Kedua tungkai kakinya lungalai, kepalanya berputar, setiap pergerakannya membuat perih di sayatan itu semakin nyata. Walaupun dengan mata terbuka lebar, tubuhnya masih tidak bisa mengikuti kehendaknya. Bau bensin itu semakin menyengat. Dilemparnya kain-kain yang melekat di tubuhnya ketika kilatan merah menjilat-jilat dari belakang pintu.

Anna berusaha berteriak, menjerit, berusaha mendapatkan perhatian dari siapa pun yang ada di sekitar sana. Tapi rasanya tak ada tanda-tanda kehidupan di wilayah ia berada sekarang. Sentakan rasa sakit membuatnya semakin rapuh.

Berusaha berpikir, Anna mencoba mengumpulkan kekuatannya yang mungkin masih tersisa di tengah-tengah ketidakberdayaannya. Tapi semuanya terlalu berat, bahkan untuk berdiri saja ia tak sanggup. Udara mulai panas, asap memasuki pernapasannya. Bagus, sekarang ia bahkan kesulitan bernapas dan api sudah memasuki ruangan kecil itu.

Berpikirlah, Anna. Jangan menyerah. Kau pernah berada dalam kesulitan dan kau pasti bisa menemukan jalan keluar. Ayo, gunakan kekuatanmu. Bertahanlah, Anna, bertahan! Kau belum mati!
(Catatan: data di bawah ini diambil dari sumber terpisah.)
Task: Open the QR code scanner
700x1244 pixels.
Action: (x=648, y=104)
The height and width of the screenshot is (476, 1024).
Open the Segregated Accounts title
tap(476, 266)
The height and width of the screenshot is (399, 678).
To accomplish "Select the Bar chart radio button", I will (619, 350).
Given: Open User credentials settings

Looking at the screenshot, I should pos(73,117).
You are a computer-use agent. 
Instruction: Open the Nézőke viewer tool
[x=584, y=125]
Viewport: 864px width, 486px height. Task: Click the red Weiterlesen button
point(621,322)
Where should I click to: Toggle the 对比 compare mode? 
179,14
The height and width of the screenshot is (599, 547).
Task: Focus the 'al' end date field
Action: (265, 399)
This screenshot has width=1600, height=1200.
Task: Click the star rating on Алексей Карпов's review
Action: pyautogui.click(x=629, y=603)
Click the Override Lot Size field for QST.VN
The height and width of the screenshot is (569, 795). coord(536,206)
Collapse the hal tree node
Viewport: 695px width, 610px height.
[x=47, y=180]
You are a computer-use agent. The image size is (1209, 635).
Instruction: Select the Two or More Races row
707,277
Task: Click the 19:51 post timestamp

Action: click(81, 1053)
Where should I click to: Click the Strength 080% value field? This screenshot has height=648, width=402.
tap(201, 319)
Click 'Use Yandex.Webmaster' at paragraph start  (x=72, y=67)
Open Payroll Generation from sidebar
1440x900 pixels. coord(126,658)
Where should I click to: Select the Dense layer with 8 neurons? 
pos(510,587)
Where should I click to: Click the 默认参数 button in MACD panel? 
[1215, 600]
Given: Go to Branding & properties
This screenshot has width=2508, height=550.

Dan api itu kian mendekatinya. Ya, Tuhan, waktu bergulir begitu cepat. Tidak lama lagi, ia bisa membayangkan tubuhnya dilalap hingga tak bersisa. Anna tak bisa lagi memikirkan kematian yang lebih buruk daripada habis terbakar. Merasakan panas dalam tubuhnya, membakar rambutnya dan ia akan merasakan itu semua ketika ia masih bernapas.

Mengerikan.

Jantungnya berdegup liar dan bayangan akan wajah Jordan adalah bayangan terakhir yang ia bisa ingat. Bagaimana ayahnya itu akan hidup tanpanya. Tidak. Ia tidak akan meninggalkan ayahnya sendirian. Dengan panik ia berusaha mencari cara untuk menyelamatkan diri.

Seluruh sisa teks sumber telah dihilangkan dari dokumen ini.